I am currently investigating the different spliceforms in an experimental sample. To get a better understanding of how the different spliceform finding software works, I created a program that generates fake fastq data.
Here is how it works :
- Read in GTF file
- Select transcript of interest from the GTF file.
- Generate random numbers for the start position of the read. So if my random number is 54, my read will start at position 54.
Step 3 is where I get into trouble. I'm not sure how to handle the end of the transcript. For example, say that I want 100 base reads in my fastq file. Let's say the transcript of interest is 2000bases long. If I draw a random number between 1-1900, I am fine.

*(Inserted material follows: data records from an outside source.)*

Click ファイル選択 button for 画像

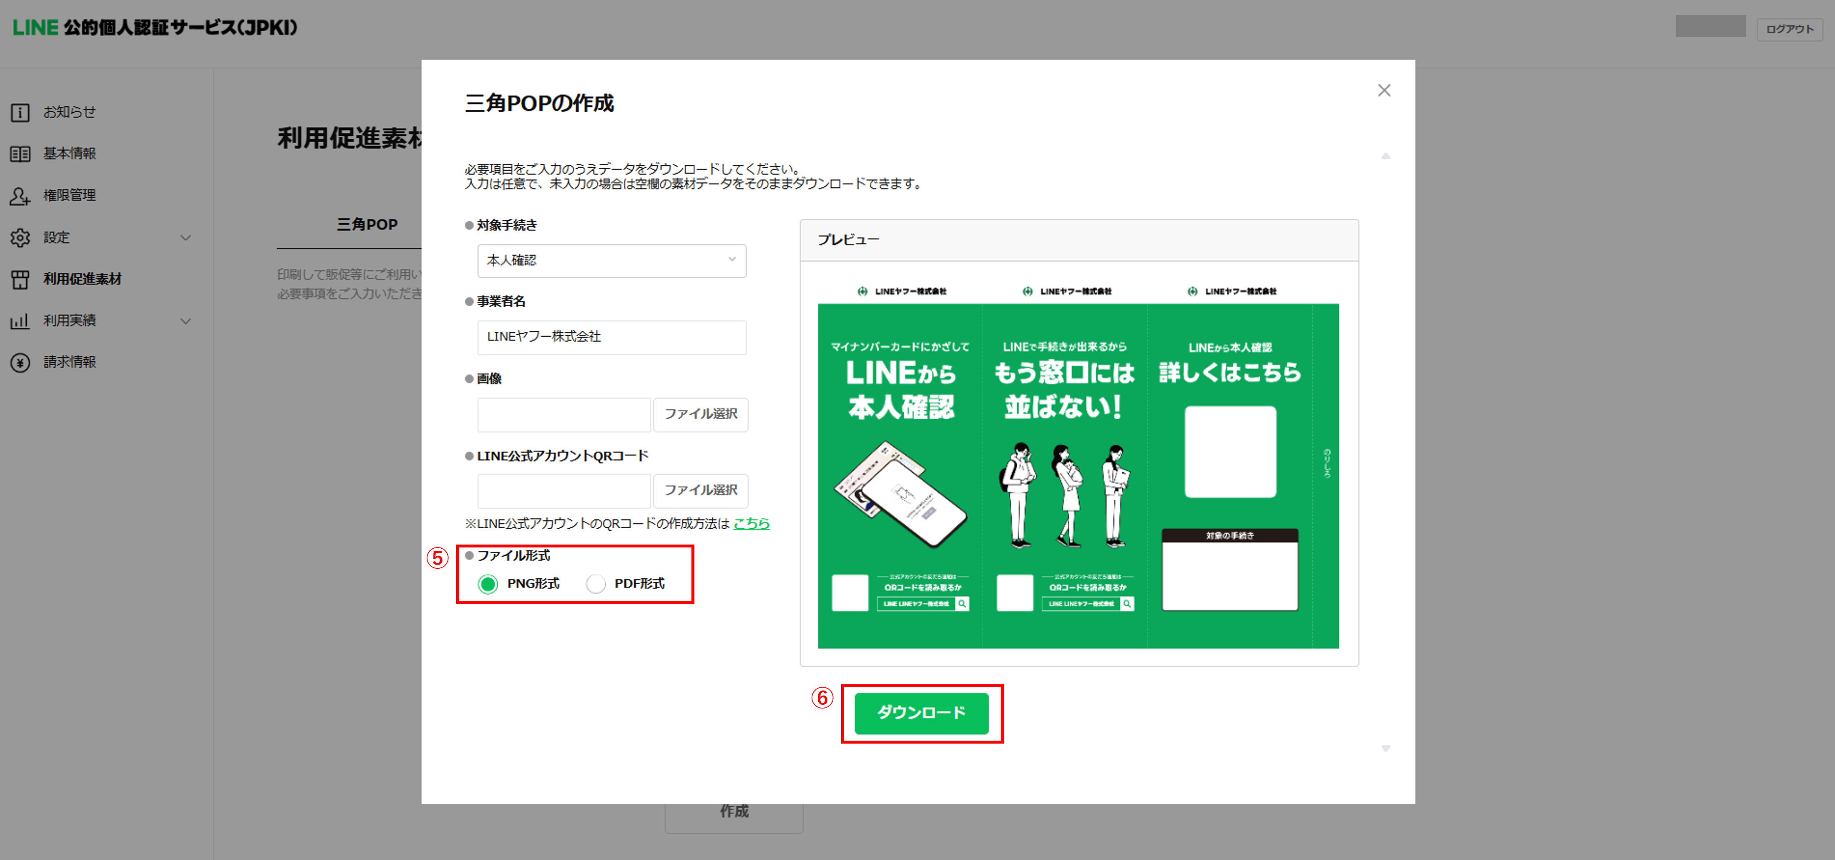click(x=700, y=414)
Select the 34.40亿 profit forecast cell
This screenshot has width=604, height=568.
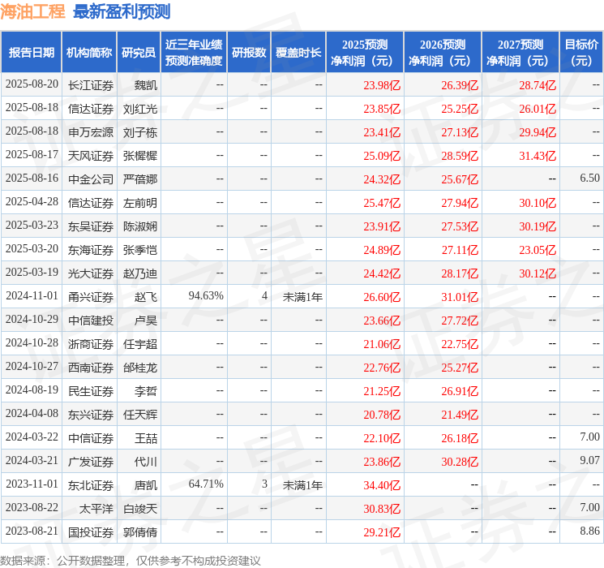382,485
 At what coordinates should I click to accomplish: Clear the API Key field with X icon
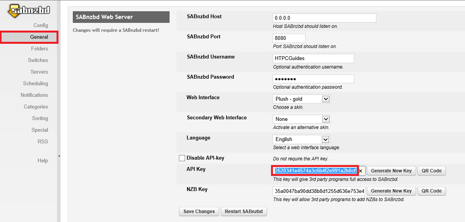point(360,171)
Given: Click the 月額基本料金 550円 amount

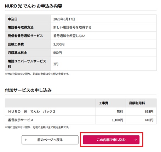Looking at the screenshot, I should (57, 53).
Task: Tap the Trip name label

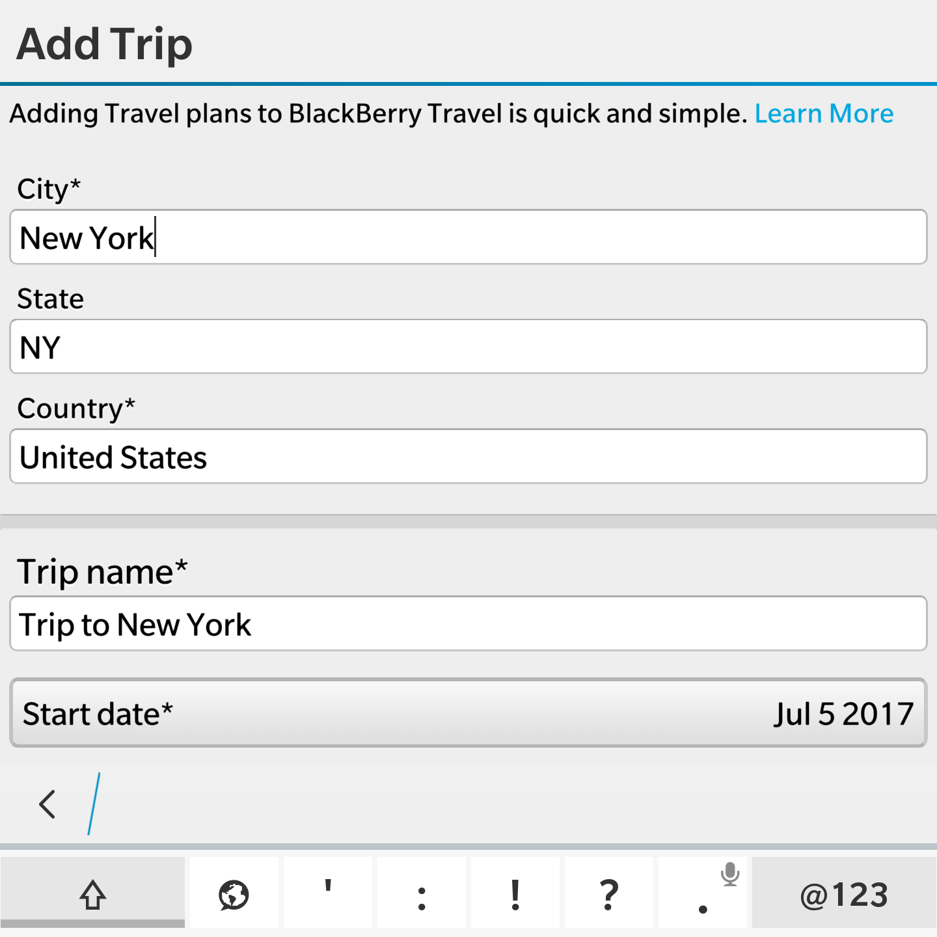Action: [102, 571]
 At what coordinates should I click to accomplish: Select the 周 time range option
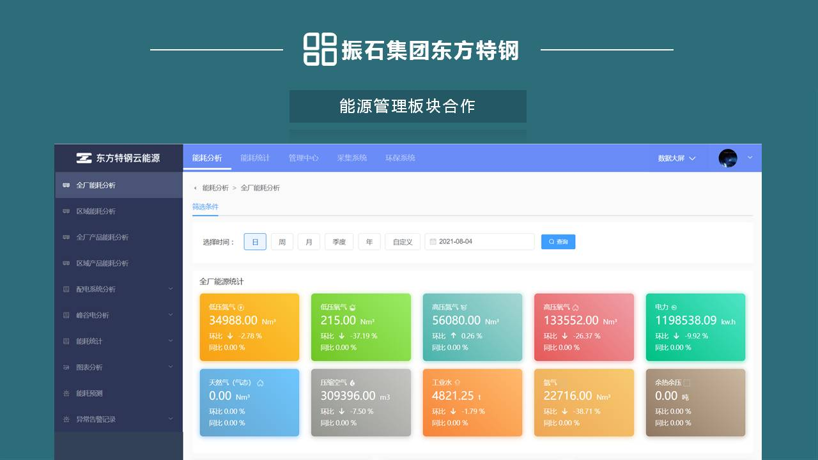point(282,242)
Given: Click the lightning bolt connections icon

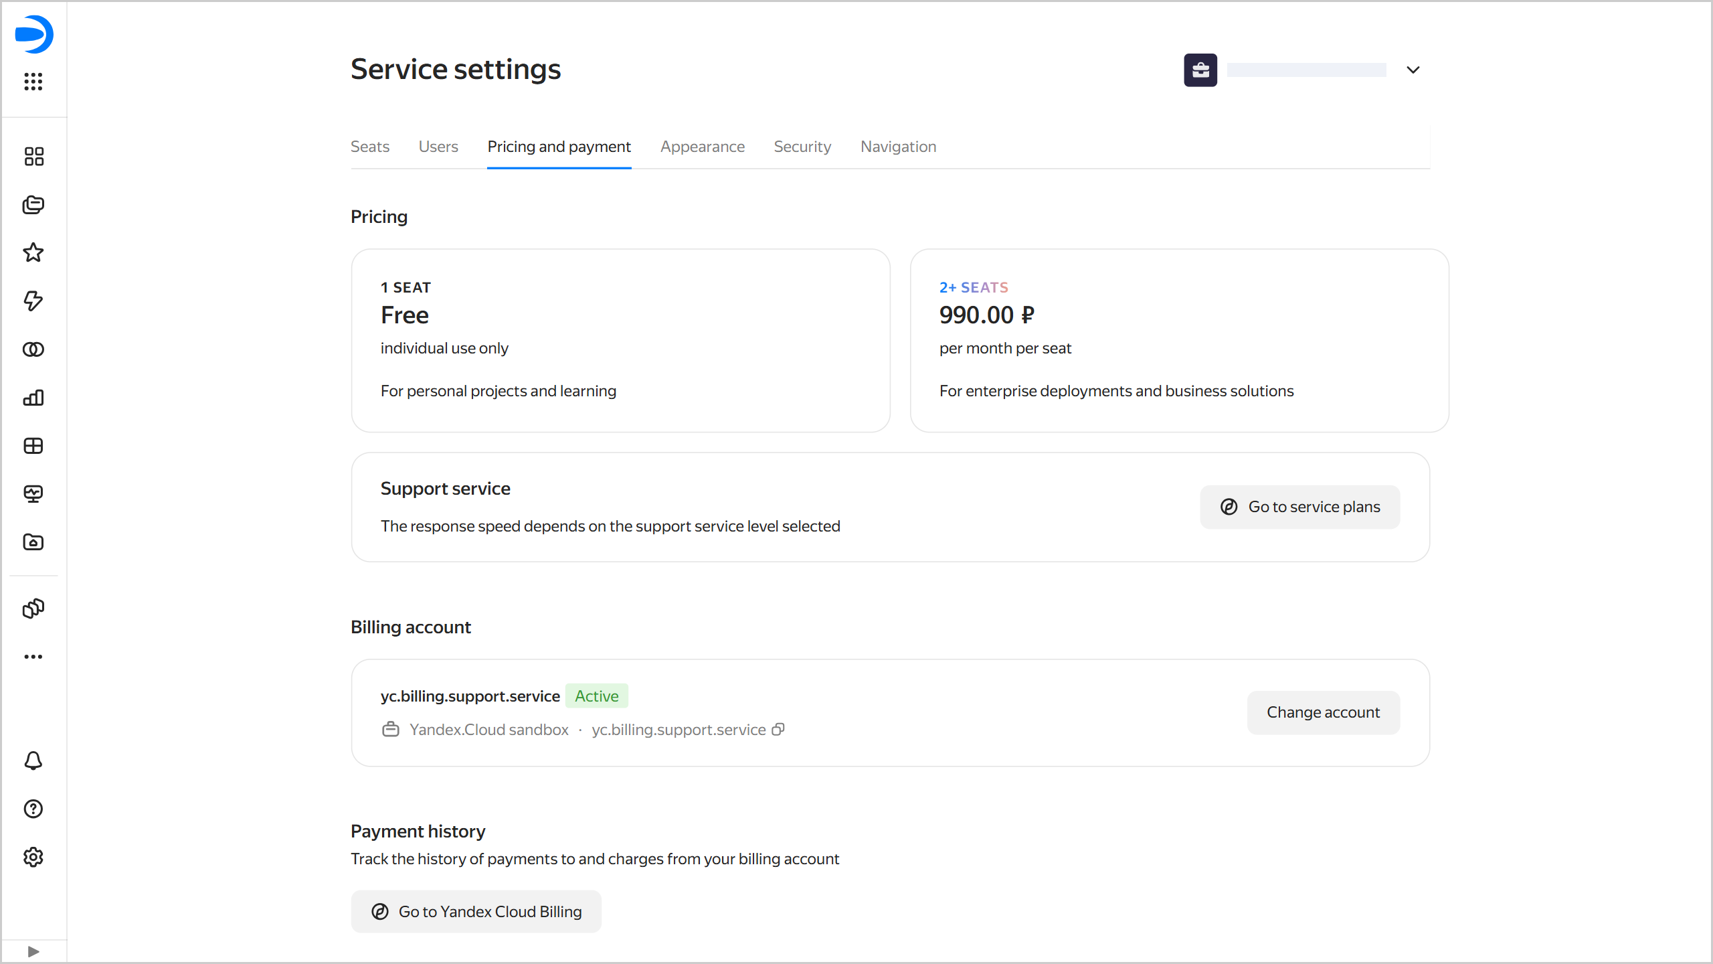Looking at the screenshot, I should pyautogui.click(x=33, y=301).
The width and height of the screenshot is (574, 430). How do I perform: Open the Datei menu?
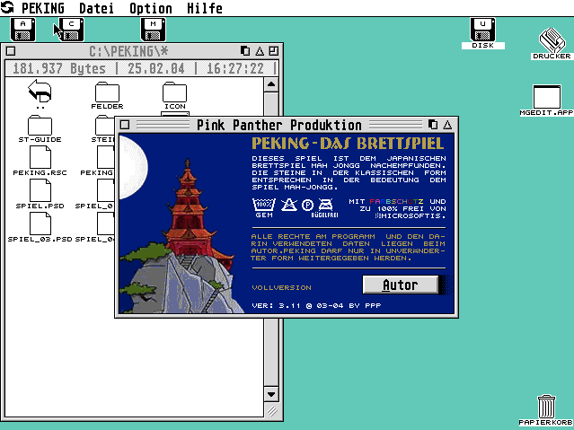[x=96, y=8]
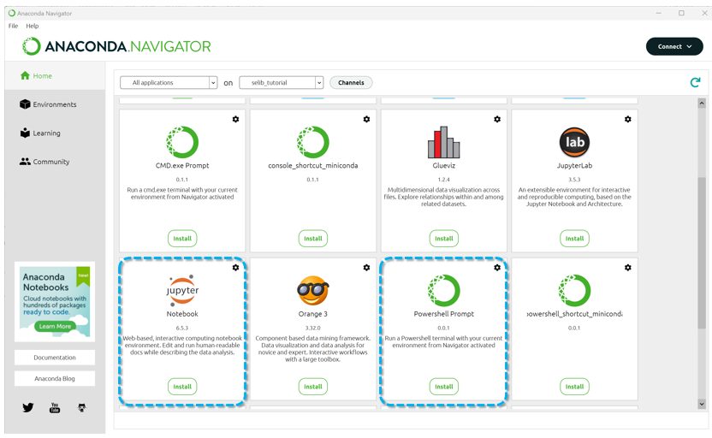
Task: Click the gear icon on JupyterLab tile
Action: [628, 119]
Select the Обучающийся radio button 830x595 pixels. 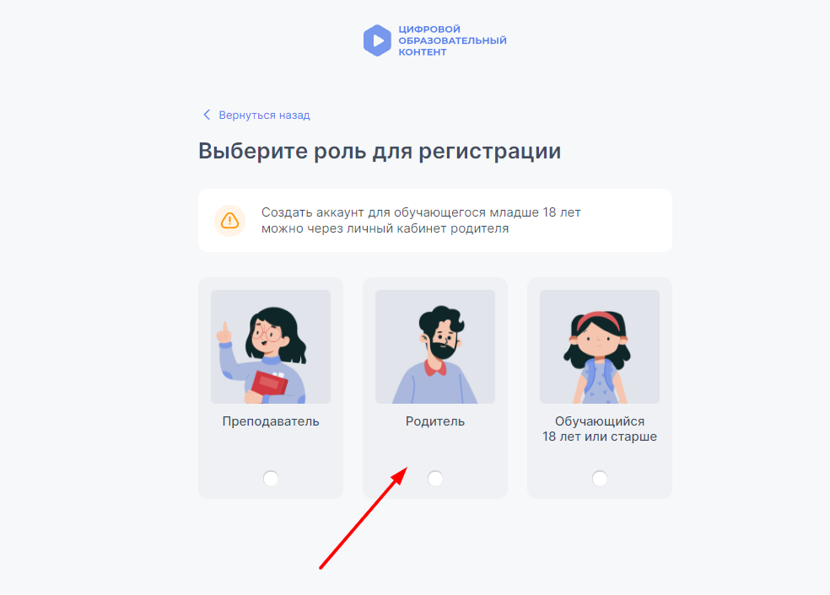click(x=600, y=478)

However, if I draw a number between 1901-2000, say 1950, I get into trouble because I don't know what to make the remaining 50 bases of the read.
A couple potential solutions I thought of:
- Randomly add sequences to the 3' end
- Pretend that I read into the Illumina (or similar) adapter.
What experimentally happens in this situation? Is there a bias against the ends of transcripts when doing size selection in RNA-Seq?
Actually the bias is towards the 3'end if one is doing poly-A selection. I don't think #1 is a good idea, it would not be biologically relevant. You could look into 3'-UTR (or are you already taking those) and/or doing #2.
You could also look at published datasets where the truth is known (to some extent). Someone here may be able to provide a good example.